This deal weds two companies that have a working history that goes back a few years, the pair teaming up to develop NSI's "dotcom directory" of online businesses, among other things. Some investors might recall a 1997 pact to market a combined domain name and secure online transaction certificate package to would-be e-commerce players; that partnership may have been what started the wheels turning toward today's announcement.
"We believe that services over the Internet is a strategic play," VeriSign CEO Stratton Sclavos told Bloomberg Television. "Both companies have the data centers built and the global networks being deployed... and once the infrastructure is in place you can add more services at a relatively low cost. We will add more services on."
NSI CEO Jim Rutt will stay with the combined company and report to Rutt from his current capacity.
That VeriSign was looking to grow through acquisition shouldn't surprise anyone, nor should its willingness to shell out large portions of its equity. "I wouldn't be surprised if this isn't the last deal that we do," Sclavos double-negatived. For a quick trip down memory lane, click here for a Foolish take from December in which we discuss the company's purchase of two privately held e-commerce companies. Now it's expanding its footprint even further by selecting NSI as a driver of future cash flows and future customers.

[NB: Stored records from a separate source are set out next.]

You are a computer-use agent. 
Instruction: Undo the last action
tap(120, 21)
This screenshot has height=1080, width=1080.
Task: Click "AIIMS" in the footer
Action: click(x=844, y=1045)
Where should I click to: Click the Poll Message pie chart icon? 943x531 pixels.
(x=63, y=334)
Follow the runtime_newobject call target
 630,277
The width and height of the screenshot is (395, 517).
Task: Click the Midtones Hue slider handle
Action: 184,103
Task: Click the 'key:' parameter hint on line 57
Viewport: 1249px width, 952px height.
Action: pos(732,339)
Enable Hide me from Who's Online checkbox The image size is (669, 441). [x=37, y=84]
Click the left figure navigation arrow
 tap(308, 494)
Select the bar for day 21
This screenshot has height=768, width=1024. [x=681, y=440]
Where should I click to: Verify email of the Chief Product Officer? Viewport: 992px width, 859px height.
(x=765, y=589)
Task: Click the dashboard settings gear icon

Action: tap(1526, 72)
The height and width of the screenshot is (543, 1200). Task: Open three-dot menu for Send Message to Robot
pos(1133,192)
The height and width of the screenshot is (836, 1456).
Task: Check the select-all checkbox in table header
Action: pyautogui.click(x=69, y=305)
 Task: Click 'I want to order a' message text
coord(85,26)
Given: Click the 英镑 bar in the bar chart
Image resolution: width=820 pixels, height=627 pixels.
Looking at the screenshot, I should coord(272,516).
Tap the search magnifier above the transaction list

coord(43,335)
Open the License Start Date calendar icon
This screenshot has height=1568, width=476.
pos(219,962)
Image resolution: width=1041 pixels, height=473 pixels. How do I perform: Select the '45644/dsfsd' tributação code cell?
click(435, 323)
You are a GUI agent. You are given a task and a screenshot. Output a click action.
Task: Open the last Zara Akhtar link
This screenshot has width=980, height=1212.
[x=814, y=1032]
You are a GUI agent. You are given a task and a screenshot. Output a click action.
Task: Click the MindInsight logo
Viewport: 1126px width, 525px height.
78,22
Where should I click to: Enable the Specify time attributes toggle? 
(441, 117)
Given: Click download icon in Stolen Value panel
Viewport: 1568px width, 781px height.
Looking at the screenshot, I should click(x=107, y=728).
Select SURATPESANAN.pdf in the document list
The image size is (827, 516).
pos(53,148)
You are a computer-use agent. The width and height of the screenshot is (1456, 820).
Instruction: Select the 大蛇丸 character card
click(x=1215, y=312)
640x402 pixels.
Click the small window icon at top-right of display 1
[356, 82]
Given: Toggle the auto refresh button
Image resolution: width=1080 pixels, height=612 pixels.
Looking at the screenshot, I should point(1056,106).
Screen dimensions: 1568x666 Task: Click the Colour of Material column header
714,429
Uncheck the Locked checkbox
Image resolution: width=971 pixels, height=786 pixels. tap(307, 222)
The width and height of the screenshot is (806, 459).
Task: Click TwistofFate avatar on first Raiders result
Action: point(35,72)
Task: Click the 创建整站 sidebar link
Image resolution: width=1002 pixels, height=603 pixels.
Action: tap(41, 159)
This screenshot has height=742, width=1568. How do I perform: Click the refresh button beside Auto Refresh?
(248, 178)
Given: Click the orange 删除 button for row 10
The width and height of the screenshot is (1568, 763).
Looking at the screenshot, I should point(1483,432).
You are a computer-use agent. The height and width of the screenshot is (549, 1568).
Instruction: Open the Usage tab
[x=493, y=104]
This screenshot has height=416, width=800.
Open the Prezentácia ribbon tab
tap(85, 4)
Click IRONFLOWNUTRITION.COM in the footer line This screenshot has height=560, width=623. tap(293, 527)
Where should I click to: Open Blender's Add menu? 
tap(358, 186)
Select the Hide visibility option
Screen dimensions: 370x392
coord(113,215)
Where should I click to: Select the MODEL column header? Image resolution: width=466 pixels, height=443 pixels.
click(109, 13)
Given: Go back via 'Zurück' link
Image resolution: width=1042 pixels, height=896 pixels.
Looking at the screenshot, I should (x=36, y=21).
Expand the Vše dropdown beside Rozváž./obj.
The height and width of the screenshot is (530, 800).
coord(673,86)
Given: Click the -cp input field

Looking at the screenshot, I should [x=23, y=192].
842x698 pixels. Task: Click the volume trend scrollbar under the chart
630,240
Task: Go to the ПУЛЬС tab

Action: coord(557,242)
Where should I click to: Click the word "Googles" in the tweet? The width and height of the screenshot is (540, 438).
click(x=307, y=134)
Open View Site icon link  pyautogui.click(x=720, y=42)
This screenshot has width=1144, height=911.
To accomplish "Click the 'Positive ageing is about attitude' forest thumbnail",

The massive premium VeriSign paid for NSI also probably shouldn't surprise anyone since it is picking up a business that is tops in its space and generating loads of cash. (Click here for more on that story.) And this deal, strategically, appears to make lots of sense since it unites two high-growth, first-tier providers of essential e-commerce services: a Web presence and the means for secure transactions. Since NSI has been trying to expand the services it sells to users for some time, it's a good fit for both. For a complete list of what the combined companies intend to offer, click here.
As for the price paid? VeriSign didn't get into projections of the deal's financial impact, but since it expects to add more employees in a play to better spread the gospel, it's probably safe to expect operating expenses to come under fire in the near term. How much fire is unclear, though both were profitable in 1999.
"The revenue growth... is going to be dramatic," Sclavos said on the telly. "We believe the combination will accelerate the combined revenue growth of the companies as we put the services together."
Still, given that the combined companies will boast a balance sheet rich in cash and investments -- yet free of long-term debt -- it seems likely that they will be able to weather most any storms encountered during the integration progress.